Provided text:
Categories: Motion

Kohei Nawa Created A Cloudy Landscape Of Soap Bubbles

Kyoto-based artist Kohei Nawa created a huge and immersive cloud-like installation made of small bubbles. Located in a dark room, the piece consists of floating foam that accumulates to form an ethereal structure that spreads across space. In a statement about the artwork, Nawa says, “Each bubble cannot escape the cycle of birth and destruction, which is not unlike the way our cells operate as they metabolize and circulate.”

Born in the ancient city of Kyoto (Japan) in 1975, Kohei Nawa studied at the Kyoto City University of Art, and in 1998 moved to London and attended a sculpture course at the Royal College of Art.

In London, he was exposed to contemporary artists such as British sculptor Antony Gormley. The symbolic art of Buddhism and Japanese Shintoism are additional Nawa’s influential inspirations that characterize several of his idiosyncratic works.

Nawa has become one of the most renowned artists in Japan, and his artistic production spans from sculptures and architectural interventions to installations and fashion. Nawa is at the forefront of a new generation of Japanese creative minds, grouped in an old sandwich factory located outside Kyoto, named SANDWICH, whose aim is to overstep popular labels of manga and anime in order to offer a less obvious view of Japanese contemporary art and culture.

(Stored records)
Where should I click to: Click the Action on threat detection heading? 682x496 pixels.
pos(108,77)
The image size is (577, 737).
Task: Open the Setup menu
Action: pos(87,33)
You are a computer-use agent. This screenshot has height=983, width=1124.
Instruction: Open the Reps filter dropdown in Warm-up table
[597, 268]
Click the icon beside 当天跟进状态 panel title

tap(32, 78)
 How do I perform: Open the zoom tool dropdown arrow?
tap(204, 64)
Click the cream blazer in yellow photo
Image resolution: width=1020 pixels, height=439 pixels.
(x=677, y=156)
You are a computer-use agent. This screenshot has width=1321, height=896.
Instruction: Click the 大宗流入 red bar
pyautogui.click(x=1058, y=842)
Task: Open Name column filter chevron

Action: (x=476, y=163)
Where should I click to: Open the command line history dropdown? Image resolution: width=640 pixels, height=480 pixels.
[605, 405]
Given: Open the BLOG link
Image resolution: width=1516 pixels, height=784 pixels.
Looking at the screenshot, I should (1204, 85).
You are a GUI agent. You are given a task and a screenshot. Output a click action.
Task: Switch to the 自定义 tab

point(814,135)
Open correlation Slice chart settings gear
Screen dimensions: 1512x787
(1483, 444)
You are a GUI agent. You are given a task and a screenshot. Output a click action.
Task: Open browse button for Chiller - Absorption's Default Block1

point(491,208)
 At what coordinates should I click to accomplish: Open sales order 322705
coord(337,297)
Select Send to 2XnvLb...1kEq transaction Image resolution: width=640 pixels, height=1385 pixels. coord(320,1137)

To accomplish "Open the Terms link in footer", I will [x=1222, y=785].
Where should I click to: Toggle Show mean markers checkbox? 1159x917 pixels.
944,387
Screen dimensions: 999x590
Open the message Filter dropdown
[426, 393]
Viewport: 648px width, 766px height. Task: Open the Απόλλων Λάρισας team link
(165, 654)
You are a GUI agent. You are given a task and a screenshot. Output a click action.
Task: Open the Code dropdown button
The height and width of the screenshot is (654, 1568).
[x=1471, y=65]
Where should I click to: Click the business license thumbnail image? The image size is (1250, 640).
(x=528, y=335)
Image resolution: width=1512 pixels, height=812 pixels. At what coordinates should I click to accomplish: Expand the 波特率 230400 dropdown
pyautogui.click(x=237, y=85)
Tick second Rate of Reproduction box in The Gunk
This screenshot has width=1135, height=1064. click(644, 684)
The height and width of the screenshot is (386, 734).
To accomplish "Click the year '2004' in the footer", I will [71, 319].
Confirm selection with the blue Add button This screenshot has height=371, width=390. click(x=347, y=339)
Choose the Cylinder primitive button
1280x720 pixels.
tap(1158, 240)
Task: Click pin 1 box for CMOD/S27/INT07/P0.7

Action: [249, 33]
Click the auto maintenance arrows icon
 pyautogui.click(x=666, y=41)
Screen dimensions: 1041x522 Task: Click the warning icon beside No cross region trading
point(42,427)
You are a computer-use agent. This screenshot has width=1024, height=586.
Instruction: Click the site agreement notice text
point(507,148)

Instructions:
1. In the article on Kohei Nawa, what is the name of the group based in an old sandwich factory outside Kyoto?
2. Extend the article on Kohei Nawa, picking up after its final sentence.
The stored records have no connection to the article on Kohei Nawa.

Answers by item:
1. SANDWICH

2.
Kohei Nawa used a mixture of detergent, glycerin, and water to create the bubbly forms of his installation, entitled Foam. Described by the artist as being “like the landscape of a primordial planet”, the large cloud-like forms were pumped up from the floor in eight different locations, creating a scene that was constantly in motion inside an otherwise black room. The artist experimented with different quantities of the three ingredients to create a foam stiff enough to hold a shape without being affected by gravity.

“Small cells bubble up ceaselessly with the slight oscillations of a liquid,” said Nawa, explaining the process. “The cells gather together, totally covering the liquid as they spontaneously form a foam, an organically structured conglomeration of cells.”

He added – “The risen volumes of foam link together and reach saturation, but continue to swell, occasionally losing vitality and spreading out over the ground.”